Principal’s Race Discrimination Lawsuit Over “We Can Malcolm X Her” Allegations Can Go Forward
A bit of backstory, from a 2019 N.Y. Daily News story (by Michael Elsen-Rooney & Stephen Rex Brown):
A white principal and four black teachers at a Bronx middle school have filed dueling lawsuits accusing the other of racism as fallout continues over allegations that the embattled administrator barred Black History Month lessons.
Former Bronx Intermediate School 224 Principal Patricia Catania, who is white, grabbed headlines in 2018 when the Daily News reported on accusations she prohibited English teacher Mercedes Liriano from teaching lessons on the Harlem Renaissance and confiscated a student’s poster on African-American musical genius Lena Horne.
Amid the furor, Catania sued Liriano, two other black teachers at the school and two teachers union employees, alleging they’d waged a “maligning, malevolent, and racist campaign” to oust Catania as principal because she was successfully cracking down on under-performing educators….
“We can Malcolm X her, by any means necessary we will get her out. Change through violence,” UFT rep William Woodruff allegedly said in January 2017.
In Catania v. United Fed’n of Teachers, decided Monday by Judge Gregory Woods (S.D.N.Y.), the judge rejected much of plaintiff’s claims, but allowed some to go forward; recall that all the factual allegations described below are just allegations at this point—the court simply held that plaintiff had plausibly alleged enough to allow the case to proceed:
Plaintiff Patricia Catania was the principal of Middle School 224, a public school in New York City. Ms. Catania is white. She alleges that the defendants—a labor union and a number of its officers—conspired with a group of the school’s teachers to get Ms. Catania fired and replaced with a Black principal.

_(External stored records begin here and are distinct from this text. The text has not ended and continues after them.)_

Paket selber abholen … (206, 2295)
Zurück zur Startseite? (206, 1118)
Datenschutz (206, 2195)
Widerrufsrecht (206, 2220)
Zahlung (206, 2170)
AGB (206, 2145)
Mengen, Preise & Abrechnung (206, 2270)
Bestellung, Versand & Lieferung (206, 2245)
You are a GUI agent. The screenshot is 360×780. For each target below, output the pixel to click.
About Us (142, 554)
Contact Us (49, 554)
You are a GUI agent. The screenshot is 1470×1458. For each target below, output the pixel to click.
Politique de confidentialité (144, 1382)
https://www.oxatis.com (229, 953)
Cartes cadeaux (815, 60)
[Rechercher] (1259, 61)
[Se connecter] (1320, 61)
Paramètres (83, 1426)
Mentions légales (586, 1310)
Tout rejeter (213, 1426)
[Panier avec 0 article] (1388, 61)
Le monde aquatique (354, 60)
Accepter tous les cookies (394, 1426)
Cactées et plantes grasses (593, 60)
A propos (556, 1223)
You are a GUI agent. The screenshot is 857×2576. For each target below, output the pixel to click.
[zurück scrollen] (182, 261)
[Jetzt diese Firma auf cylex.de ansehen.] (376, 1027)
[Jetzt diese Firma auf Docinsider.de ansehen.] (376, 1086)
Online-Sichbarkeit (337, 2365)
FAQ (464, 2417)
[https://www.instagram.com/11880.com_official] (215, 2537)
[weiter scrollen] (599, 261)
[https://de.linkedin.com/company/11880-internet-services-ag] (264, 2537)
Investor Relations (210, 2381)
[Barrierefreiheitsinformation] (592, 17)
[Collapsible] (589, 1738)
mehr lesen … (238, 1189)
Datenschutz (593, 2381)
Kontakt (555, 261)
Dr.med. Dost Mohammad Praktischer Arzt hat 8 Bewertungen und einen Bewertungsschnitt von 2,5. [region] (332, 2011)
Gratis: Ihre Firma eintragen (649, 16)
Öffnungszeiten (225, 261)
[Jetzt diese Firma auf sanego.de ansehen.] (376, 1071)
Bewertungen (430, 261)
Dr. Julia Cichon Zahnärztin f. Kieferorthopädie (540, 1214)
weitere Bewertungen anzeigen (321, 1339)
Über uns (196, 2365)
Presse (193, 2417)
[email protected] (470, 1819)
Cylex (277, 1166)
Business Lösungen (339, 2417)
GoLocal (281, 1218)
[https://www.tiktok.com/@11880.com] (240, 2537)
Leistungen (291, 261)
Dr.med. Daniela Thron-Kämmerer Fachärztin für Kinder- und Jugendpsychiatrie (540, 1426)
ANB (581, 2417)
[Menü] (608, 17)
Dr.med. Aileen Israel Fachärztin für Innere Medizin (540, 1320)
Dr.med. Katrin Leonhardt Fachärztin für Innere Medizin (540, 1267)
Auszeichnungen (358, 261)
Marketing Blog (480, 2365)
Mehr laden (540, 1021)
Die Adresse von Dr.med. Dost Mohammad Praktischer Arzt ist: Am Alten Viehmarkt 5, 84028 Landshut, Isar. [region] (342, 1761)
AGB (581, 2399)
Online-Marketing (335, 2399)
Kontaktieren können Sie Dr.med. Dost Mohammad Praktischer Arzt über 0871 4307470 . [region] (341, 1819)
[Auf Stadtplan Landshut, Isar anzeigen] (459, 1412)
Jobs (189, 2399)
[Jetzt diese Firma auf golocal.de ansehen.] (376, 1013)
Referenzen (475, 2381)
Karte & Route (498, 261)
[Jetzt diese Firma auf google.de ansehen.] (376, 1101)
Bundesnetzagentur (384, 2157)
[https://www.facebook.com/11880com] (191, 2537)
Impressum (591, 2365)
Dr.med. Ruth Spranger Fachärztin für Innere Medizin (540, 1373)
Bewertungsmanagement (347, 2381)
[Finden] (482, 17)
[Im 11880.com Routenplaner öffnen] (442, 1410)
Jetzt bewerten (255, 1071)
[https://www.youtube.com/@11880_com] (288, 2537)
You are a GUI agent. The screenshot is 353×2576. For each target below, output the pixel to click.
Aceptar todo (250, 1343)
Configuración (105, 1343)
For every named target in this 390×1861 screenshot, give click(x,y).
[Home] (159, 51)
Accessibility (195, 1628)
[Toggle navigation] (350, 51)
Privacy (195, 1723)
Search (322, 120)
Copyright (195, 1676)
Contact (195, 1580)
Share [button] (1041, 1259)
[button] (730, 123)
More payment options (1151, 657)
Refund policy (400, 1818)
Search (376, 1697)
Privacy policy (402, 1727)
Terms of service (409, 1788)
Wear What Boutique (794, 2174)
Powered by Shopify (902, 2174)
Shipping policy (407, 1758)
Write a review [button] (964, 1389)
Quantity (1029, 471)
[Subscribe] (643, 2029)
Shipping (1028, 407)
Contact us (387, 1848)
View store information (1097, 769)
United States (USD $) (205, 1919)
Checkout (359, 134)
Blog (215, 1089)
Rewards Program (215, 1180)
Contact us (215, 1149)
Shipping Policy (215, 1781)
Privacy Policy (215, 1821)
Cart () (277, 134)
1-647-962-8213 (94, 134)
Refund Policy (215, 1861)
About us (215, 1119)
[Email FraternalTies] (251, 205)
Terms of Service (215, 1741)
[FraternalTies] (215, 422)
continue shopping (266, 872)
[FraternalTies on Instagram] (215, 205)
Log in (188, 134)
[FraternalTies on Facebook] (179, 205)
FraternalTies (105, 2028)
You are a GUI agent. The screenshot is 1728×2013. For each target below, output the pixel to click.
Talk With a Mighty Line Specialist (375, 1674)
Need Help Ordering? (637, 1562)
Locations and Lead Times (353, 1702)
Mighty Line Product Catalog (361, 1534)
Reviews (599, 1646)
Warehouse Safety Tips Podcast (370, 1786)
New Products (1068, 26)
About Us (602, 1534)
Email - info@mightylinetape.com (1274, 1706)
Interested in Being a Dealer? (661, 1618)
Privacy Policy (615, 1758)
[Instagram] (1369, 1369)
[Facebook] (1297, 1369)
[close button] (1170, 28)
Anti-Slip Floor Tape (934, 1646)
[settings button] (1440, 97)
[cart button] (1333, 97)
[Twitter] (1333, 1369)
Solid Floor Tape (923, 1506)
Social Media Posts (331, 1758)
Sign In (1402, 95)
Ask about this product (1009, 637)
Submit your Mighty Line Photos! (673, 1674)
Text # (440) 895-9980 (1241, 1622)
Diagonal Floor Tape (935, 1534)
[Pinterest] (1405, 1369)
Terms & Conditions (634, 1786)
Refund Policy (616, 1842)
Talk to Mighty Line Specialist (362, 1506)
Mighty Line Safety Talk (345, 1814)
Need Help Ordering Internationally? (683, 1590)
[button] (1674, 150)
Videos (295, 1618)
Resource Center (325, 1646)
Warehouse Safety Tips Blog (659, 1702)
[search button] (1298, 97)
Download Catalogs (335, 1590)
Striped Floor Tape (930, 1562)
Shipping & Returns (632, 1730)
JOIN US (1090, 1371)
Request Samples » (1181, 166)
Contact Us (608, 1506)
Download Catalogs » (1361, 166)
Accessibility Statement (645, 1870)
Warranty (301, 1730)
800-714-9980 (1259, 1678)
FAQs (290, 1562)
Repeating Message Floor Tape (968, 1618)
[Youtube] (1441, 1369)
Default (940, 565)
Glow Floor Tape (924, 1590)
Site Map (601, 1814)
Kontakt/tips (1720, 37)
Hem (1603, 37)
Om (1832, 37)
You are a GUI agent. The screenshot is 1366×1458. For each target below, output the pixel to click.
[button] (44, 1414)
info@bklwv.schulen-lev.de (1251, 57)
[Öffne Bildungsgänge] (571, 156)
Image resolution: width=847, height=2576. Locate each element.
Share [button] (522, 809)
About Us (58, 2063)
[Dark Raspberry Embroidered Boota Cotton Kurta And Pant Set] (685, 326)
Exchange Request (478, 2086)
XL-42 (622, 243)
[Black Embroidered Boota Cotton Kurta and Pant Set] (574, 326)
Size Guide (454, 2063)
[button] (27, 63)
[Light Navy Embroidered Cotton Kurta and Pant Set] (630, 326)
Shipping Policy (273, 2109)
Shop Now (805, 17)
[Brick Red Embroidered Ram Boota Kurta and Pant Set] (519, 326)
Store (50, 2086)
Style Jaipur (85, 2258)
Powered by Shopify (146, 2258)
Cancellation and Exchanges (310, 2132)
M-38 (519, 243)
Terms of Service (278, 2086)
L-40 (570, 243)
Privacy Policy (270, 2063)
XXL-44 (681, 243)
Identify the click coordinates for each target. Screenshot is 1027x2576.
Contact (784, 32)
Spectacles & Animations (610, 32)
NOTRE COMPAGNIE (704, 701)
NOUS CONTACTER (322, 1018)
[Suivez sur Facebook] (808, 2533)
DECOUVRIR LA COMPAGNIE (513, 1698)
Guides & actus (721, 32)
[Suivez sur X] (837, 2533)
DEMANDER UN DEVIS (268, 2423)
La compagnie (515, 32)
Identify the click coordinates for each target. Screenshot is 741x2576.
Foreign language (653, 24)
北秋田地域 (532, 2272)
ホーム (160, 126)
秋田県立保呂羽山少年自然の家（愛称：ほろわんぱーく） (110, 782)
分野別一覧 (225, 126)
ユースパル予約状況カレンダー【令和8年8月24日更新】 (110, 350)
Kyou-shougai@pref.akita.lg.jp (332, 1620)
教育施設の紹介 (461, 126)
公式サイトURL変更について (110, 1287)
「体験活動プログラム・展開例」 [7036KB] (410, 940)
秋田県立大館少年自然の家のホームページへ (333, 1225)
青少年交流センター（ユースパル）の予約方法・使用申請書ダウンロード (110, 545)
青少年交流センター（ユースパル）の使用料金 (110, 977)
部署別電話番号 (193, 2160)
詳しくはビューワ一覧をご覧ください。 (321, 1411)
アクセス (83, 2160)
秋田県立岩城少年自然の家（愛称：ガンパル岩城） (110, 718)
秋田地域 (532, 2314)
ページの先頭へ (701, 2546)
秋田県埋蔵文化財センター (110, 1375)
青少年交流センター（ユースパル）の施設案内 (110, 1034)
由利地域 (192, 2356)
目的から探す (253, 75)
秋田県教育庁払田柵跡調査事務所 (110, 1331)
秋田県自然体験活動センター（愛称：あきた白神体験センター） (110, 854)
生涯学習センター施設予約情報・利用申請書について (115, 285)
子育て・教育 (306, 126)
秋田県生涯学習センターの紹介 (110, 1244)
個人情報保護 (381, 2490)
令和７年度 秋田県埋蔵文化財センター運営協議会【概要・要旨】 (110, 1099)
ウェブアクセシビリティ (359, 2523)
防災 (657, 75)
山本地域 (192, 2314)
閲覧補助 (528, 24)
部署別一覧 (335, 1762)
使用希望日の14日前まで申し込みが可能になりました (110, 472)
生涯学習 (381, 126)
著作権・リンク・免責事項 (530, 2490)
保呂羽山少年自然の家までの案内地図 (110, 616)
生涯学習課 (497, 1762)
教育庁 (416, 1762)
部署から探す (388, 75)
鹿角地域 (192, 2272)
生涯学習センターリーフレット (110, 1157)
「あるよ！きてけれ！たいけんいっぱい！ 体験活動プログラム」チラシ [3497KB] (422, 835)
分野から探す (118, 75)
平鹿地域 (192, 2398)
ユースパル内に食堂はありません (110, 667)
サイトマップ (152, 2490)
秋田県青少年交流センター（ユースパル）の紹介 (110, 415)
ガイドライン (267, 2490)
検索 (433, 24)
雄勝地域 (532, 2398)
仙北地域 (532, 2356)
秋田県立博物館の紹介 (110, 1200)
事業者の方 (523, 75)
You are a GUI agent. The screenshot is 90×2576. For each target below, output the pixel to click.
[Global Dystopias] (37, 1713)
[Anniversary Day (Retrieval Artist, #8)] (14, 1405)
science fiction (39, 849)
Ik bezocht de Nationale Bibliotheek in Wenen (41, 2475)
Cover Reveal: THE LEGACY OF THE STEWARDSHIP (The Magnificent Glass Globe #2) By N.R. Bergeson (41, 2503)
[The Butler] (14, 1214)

To implement this conspiracy, the defendants created what Ms. Catania claims to be the false narrative that Ms. Catania wanted to prevent teachers at the school from teaching Black history. The conspirators publicized that narrative, led protests against Ms. Catania, and lodged false complaints against her with the Department of Education. This conduct provoked a wave of negative publicity and harassment. Ms. Catania ultimately believed she faced a choice between resigning or facing disciplinary action for allegedly pretextual violations, so she resigned from her position.